The New Yorker’s Hannah Goldfield wrote a great piece about the current wave of new bagel shops, both in NYC and beyond. I like that it doesn’t knock variation and novelty in bagel styles, while still advocating for a tradition in what makes a bagel a bagel:
When it comes to my own bagel preferences, I am open to creative recipes but believe that a bagel should be, fundamentally, a humble staple—relatively inexpensive and sold by the dozen, or a multiple thereof. A sandwich has its place, but bagels belong, first and foremost, in a paper sack, hot from the oven (they need not be toasted unless they’ve gone stale), grab-and-go. The new-wave shops, especially outside of New York, don’t all seem to embrace the bagel’s inherent utility.

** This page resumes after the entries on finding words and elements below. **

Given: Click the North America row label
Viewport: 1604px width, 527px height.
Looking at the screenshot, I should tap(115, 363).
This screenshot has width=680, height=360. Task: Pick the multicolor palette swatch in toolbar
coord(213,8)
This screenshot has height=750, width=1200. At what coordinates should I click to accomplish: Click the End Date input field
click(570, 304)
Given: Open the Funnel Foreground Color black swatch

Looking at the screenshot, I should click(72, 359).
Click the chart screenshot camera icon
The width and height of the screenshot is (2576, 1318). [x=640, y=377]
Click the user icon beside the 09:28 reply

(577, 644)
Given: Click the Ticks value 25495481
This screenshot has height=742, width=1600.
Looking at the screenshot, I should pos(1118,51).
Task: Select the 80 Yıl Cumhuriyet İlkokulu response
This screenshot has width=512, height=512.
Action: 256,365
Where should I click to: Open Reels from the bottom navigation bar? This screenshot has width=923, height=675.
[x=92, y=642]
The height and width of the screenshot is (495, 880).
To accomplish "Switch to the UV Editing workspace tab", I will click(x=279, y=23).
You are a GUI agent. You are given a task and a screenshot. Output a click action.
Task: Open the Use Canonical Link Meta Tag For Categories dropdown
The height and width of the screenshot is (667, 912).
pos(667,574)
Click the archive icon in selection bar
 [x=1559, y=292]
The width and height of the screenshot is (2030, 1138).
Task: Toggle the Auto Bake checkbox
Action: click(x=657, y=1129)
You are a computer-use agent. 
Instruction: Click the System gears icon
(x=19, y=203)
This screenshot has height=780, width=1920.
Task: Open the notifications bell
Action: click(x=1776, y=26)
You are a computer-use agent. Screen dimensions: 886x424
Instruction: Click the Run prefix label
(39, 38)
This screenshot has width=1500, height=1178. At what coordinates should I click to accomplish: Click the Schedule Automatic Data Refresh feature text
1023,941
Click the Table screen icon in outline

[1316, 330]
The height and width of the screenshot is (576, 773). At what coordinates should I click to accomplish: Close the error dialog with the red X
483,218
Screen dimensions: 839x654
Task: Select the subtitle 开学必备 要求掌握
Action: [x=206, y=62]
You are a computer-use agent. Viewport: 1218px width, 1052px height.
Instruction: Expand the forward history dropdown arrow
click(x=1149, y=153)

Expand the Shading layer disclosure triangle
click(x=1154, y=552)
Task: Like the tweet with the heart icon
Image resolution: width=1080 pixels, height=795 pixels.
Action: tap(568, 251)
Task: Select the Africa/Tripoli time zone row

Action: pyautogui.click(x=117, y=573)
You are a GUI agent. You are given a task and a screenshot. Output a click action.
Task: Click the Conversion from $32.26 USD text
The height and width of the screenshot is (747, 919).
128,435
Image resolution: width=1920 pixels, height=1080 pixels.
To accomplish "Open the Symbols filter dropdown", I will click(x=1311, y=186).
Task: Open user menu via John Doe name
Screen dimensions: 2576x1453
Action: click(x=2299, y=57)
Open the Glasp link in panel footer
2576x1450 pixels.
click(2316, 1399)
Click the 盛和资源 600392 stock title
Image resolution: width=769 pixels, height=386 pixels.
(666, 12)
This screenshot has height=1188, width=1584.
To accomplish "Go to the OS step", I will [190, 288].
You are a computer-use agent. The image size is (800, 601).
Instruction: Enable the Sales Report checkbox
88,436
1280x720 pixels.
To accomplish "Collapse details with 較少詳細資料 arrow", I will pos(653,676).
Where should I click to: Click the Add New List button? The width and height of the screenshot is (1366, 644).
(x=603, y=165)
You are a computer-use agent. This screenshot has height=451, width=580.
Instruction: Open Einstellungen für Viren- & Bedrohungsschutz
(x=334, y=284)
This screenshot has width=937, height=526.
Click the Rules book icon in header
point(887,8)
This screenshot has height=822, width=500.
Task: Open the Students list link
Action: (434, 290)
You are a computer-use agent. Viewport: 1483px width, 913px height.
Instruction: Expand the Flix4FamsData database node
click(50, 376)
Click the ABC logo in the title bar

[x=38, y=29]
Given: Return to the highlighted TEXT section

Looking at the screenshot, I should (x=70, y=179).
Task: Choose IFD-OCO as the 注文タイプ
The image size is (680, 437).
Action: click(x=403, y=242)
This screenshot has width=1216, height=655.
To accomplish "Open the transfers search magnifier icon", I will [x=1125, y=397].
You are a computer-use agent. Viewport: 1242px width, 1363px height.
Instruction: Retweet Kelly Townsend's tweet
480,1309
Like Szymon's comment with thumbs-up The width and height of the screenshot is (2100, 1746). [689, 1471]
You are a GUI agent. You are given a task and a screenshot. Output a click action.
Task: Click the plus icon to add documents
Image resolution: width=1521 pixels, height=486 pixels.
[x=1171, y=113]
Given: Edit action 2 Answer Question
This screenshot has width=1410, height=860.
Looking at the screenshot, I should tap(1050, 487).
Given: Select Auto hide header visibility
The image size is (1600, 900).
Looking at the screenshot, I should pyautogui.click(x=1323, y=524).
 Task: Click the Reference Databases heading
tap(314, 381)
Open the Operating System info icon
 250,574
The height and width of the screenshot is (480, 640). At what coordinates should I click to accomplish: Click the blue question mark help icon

I get that everything is expensive to make nowadays, especially when produced “artisinally,” but spending ~$40 for a baker’s dozen bagels is still painful. Fortunately, making bagels at home is quite easy to do, especially now that I have updated my own recipe for Breaducation.
Speaking of bagels, the great newsletter and YouTube channel Chinese Cooking Demystified explored the world of the Chinese bagel, and provided recipes:
They’re stuffed. They’re technicolor. They’re… squishy.
Among some expats circles in China, we used to - sort of dismissively - refer to these as ‘Chagels’. After all, if you’re from North America (and a little homesick), you don’t want your bagel to bend when you try to apply cream cheese; you’re not really in the market for something stuffed with shrimp, cheese, and broccoli.
But over the years, as bagels move from niche to mainstream, I began to develop an appreciation for ‘the Chagel’. It’s its own thing, its own style. In a world where there’s German bagels, New York bagels, Montreal bagels… why not a Chinese bagel too?
Legendary music engineer Steve Albini died last week, and the tributes poured out, though maybe only Talia Levin’s Notable Sandwiches focused on Albini’s strong opinions about sandwiches and bread, among them the chip butty and toast:"
“A rare few things in life are properly rated. Babe Ruth, properly rated. John Bonham, properly rated. Laying around on your day off doing fuck all, under-rated. Stealing bases, over-rated, catcher defense, under-rated. Backing vocals, probably number one most over-rated thing ever on earth. If there is a great celestial price/performance curve for every artistic endeavor, backing vocals are way out there on the continental shelf next to southern accent vocal coaches and gold plated toilets. Toast, the food item, is sadly under-rated. It may be the most under-rated food.”
Loved this behind-the-scenes at San Diegos’ Wayfarer Bread from Eater:
That’s it for this week’s bread basket. Have a peaceful weekend everyone, see you all next week.
—Andrew
Toast is criminally under-rated. Make bread, cook it again. Genius.
Really enjoyed that chagel video, especially as I have a fascination with pictures of the Japanese ones. Also just tried a couple of bagels in Seoul, and they too were a unique thing unto themselves. Maybe not a "bagel" but still delicious!